38 Cf. Vivien, La matinée d’un ministre, ouv. cité. Ymbert se moque de la complaisance des chefs de division vis-à-vis du secrétaire intime : « Tel est l’aveuglement de l’ambition que rien ne saurait la désenchanter de l’influence imaginaire qu’elle prête au secrétaire intime. On a vu des chefs de division eux-mêmes se laisser aller à cette décevante illusion, dissiper leur attention et leurs veilles auprès de ce jeune impuissant, l’initier aux secrets de leur portefeuille, abandonner à ces mains timides le soin d’accélérer les signatures, de hâter les décisions et de faire naître les tours de faveur. Malheur au chef de division qui donne à ses efforts cette fausse direction. Il passe sa vie dans le cabinet du secrétaire intime, l’œil sans cesse tourné vers la petite porte qui conduit à son Excellence, il guette, il épie l’instant fugitif que vont lui laisser les importuns (...). Le chef de division prodigue alors au secrétaire intime l’excédent d’expressions affectueuses, de petits soins et d’égards dont il avait fait provision pour le ministre... » (ouv. cité, t. I, p. 96).

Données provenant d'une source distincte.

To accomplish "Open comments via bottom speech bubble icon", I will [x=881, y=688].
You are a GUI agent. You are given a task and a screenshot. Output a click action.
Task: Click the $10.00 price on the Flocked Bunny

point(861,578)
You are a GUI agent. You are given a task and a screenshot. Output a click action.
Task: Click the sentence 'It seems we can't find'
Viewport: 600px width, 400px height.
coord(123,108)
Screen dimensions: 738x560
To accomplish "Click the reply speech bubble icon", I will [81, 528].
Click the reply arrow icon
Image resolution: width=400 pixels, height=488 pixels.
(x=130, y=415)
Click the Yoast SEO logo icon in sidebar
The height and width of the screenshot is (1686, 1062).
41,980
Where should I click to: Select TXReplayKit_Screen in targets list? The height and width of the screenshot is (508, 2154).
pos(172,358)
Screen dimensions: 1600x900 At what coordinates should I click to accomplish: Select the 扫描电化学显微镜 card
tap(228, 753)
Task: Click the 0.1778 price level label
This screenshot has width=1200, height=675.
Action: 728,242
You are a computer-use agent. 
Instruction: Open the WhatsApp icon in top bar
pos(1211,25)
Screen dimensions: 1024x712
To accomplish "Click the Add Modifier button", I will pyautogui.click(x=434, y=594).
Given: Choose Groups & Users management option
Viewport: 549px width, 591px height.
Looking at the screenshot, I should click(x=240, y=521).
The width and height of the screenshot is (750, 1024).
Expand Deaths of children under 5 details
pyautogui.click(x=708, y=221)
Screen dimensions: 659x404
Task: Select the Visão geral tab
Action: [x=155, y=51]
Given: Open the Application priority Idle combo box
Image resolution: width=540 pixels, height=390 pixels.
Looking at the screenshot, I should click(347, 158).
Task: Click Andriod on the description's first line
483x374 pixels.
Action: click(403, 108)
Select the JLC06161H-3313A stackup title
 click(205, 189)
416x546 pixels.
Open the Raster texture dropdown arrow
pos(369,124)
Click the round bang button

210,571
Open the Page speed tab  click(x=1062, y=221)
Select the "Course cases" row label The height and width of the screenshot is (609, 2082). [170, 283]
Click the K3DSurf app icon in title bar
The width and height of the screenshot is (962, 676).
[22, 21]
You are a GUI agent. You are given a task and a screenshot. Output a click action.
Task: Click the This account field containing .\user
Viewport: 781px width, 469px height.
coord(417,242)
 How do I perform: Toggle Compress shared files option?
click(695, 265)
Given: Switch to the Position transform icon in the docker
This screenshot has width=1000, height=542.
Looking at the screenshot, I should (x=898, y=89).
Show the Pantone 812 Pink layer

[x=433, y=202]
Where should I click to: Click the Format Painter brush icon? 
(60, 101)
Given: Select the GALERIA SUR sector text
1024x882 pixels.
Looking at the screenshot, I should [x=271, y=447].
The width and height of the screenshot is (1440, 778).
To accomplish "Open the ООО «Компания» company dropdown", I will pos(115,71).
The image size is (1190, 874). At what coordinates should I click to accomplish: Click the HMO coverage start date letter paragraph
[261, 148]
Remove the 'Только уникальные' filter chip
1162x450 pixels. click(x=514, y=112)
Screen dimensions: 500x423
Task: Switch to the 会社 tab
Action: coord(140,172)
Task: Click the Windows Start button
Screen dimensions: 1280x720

39 Un ministre décide rarement seul, il a besoin de conseillers sûrs en qui il a confiance et avec qui il peut discuter librement de toutes les faces d’un problème.
40 C’est encore plus net dans les périodes de crise où les caractères des hommes se montrent à nu.
41 Rappelons La grande conférence (1963) de Bourbon-Busset.
42 H. Chardon (Le pouvoir administratif 1912, p. 359-361) notait que les tâches d’un cabinet se ressemblent beaucoup d’un ministère à l’autre et exigent « les mêmes qualités, quelles que soient les compétences techniques » et suggérait que les cabinets dans les différents ministères forment « un corps distinct rattaché au Conseil d’Etat et aux conseil administratifs régionaux », le Conseil d’Etat devant faire aux différents ministres les propositions nécessaires pour constituer leur cabinet : c’était une solution nettement en avance sur son temps ; il est vrai qu’il assignait aux cabinets des tâches de contrôle général, de préparation du budget, de comptabilité et les questions de personnel.
43 Les biographies des ministres, tels un Baroche, un Rouher, un Billault, devraient comprendre plus que des allusions à leurs collaborateurs, car les discours, la correspondance d’un ministre tiennent parfois entièrement à son cabinet.